Una forte paura improvvisa, dirompente, lascia sempre un brutto ricordo nella persona che ne viene colpita. È l'attacco di panico, oggigiorno una patologia sempre più frequente che spesso non si limita ad una sola crisi isolata, ma sfocia in una ben più grave forma chiamata disturbo da attacchi di panico (DAP).
Attacchi di panico: i sintomi
La crisi di panico è solitamente caratterizzata da sudorazione, vertigini, vampate di calore, tachicardia, nausea, paura folle di morire o di perdere il controllo, spesso senza una reale motivazione. La spiacevole sensazione che l'attacco di panico lascia nel paziente spinge questi ad evitare le situazioni in cui la crisi si manifesta più di frequente o in cui l'imbarazzo da essa suscitato rende ancora più difficile il conviverci. Lentamente, quindi, il paziente eviterà, ad esempio, di frequentare determinati luoghi, di uscire da solo, di guidare o viaggiare sui mezzi pubblici. Molto spesso il paziente con attacchi di panico ricorre a richieste di aiuto dirette o indirette, per fronteggiare le situazioni se proprio non può evitarle.
Colpisce prevalentemente i giovani, e con il tempo tende a diventare cronico. Le statistiche mostrano che il 33% delle persone di età compresa fra 18 e 25 anni ha sperimentato il panico. Dieci milioni di italiani, prevalentemente di sesso femminile, lo ha vissuto almeno una volta. Tutti questi dati sottolineano la rilevanza e i costi sociali ed economici di questa patologia.
Il DAP si associa spesso ad altri disturbi:
- le fobie semplici, cioè paure riferite ad animali, luoghi specifici;
- la depressione, suscitata soprattutto dal non sentirsi più autosufficiente nelle piccole azioni quotidiane, dalla perdita progressiva di interessi, dal senso di inutilità finendo per isolarsi.
Terapia per attacchi di panico
Terapia comportamentale e terapia farmacologica, spesso anche associate, rappresentano la soluzione più utilizzata per questo tipo di patologia. Un altro approccio efficace ed efficiente nella risoluzione di questo problema è la Terapia Breve Strategica che si svolge con sedute dallo psicoterapeuta, nelle quali vengono date specifiche prescrizioni, assimilabili a dei "compiti a casa", in cui il paziente viene indotto ad assumere nuovi comportamenti riuscendo a gestire la paura.

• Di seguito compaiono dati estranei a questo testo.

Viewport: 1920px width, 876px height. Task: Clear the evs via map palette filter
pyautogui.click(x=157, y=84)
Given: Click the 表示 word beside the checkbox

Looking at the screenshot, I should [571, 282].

Così facendo, lo psicoterapeuta cerca di spezzare il circolo vizioso instauratosi tra sintomi, panico ed auto-limitazioni comportamentali indotte dalla paura di una nuova crisi.
La terapia farmacologica si fonda essenzialmente sulla somministrazione di farmaci specifici quali benzodiazepine - fino a qualche tempo fa regine incontrastate del trattamento farmacologico degli stati d'ansia - antidepressivi ed inibitori delle monoaminossidasi.
Tutta la terapia va assolutamente effettuata sotto strettissimo controllo medico (le benzodiazepine, ad esempio, possono indurre dipendenza se l'assunzione è troppo prolungata) e scrupolosa attenzione da parte del paziente. Come ogni terapia farmacologica è consigliabile utilizzarla per un breve periodo di tempo, accompagnandola ad un percorso psicoterapico, proprio perché il farmaco ha la capacità di abbassare i livelli della sintomatologia, mentre la psicoterapia ha come scopo quello di aiutare il paziente ad imparare a sostituire i comportamenti disfunzionali con quelli funzionali.
Attacchi di panico: cosa fare?
Il modo per vincere la paura è quella di affrontarla. Cercare di non pensare o di rilassarsi in quei momenti di panico aumenta addirittura i sintomi peggiorando la situazione. L’approccio Breve Strategico prevede un training di tre steps, dove puoi imparare a gestire la paura e i sintomi in maniera funzionale, senza ricadute nel futuro.
Come aiutare chi soffre di attacchi di panico
Se sei un familiare di un paziente che soffre di DAP, sicuramente ti troverai ad affrontare situazioni difficili ogni giorno. La tua funzione principale è quella di incoraggiare il tuo familiare e di aiutarlo a cercare un aiuto presso uno specialista. Come puoi incoraggiarlo e supportarlo?
Non incoraggiarlo ad evitare ciò che gli fa paura, ma neanche mortificarlo se non riesce a calmarsi, non trasmettergli più ansia di quanta ne sperimenti già durante le crisi, ma prova a tranquillizzarlo senza dirgli "Calmati". Tuttavia sii consapevole che hai dei limiti nel poterlo aiutare, in quanto il problema è risolvibile tramite strumenti psicologici professionali.